REQUIRED WORK:
Your answer must match, word for word, the lines from the one holding "392x555 pixels." through the final line below, with pictures excluded.

INFORMATION GIVEN:
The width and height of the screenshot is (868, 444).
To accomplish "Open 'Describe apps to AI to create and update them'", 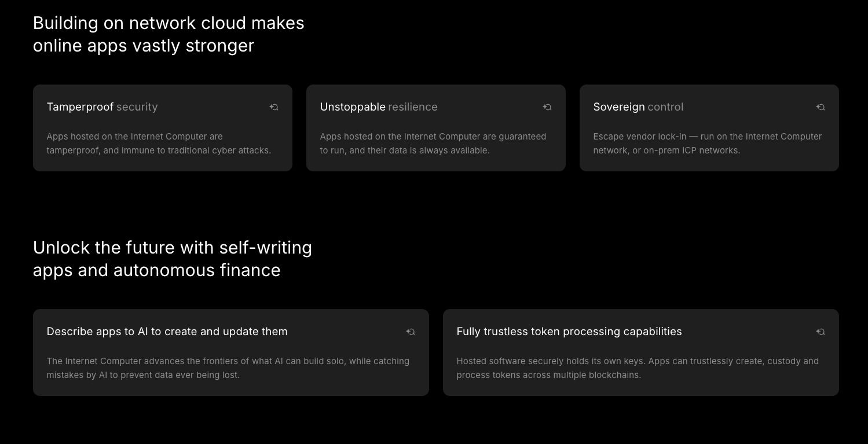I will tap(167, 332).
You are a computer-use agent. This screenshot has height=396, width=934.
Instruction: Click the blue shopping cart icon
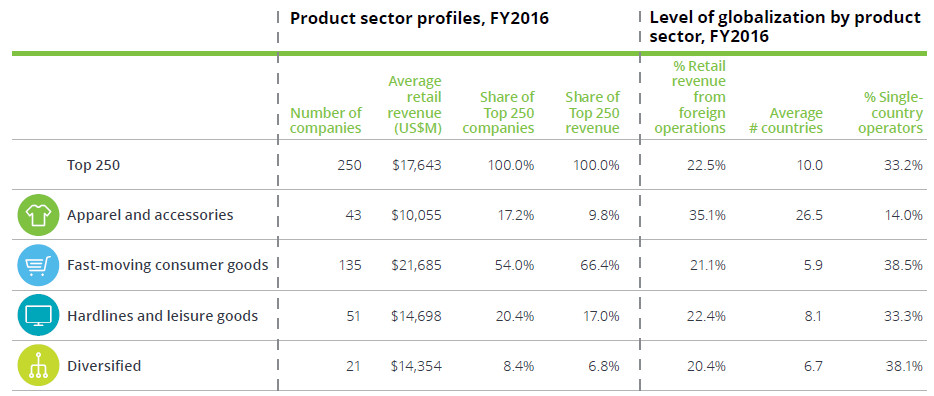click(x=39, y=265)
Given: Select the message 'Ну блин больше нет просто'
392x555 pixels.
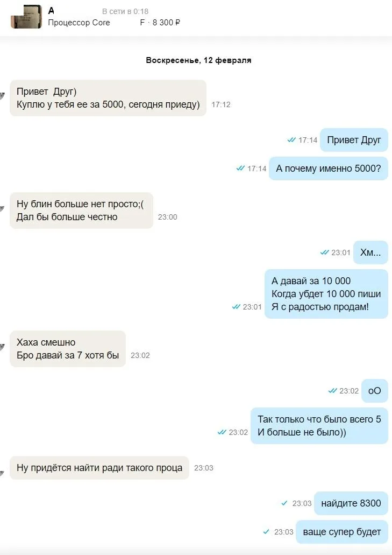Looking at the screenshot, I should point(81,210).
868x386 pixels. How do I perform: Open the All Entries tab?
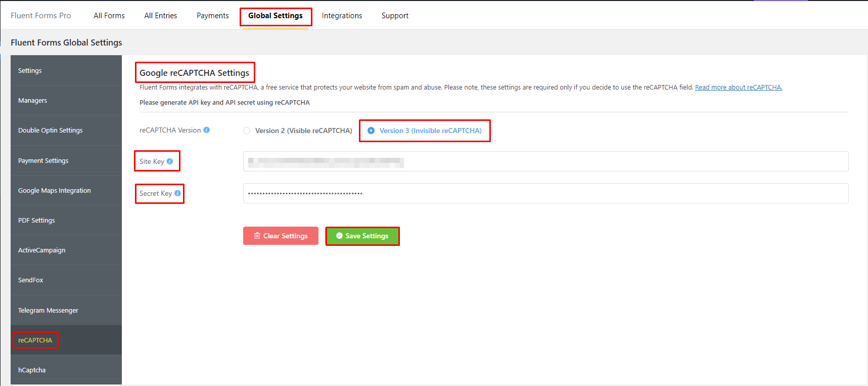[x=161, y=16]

TASK RESULT:
392x555 pixels.
Looking at the screenshot, I should point(81,210).
868x386 pixels. How do I perform: Open the All Entries tab?
[x=161, y=16]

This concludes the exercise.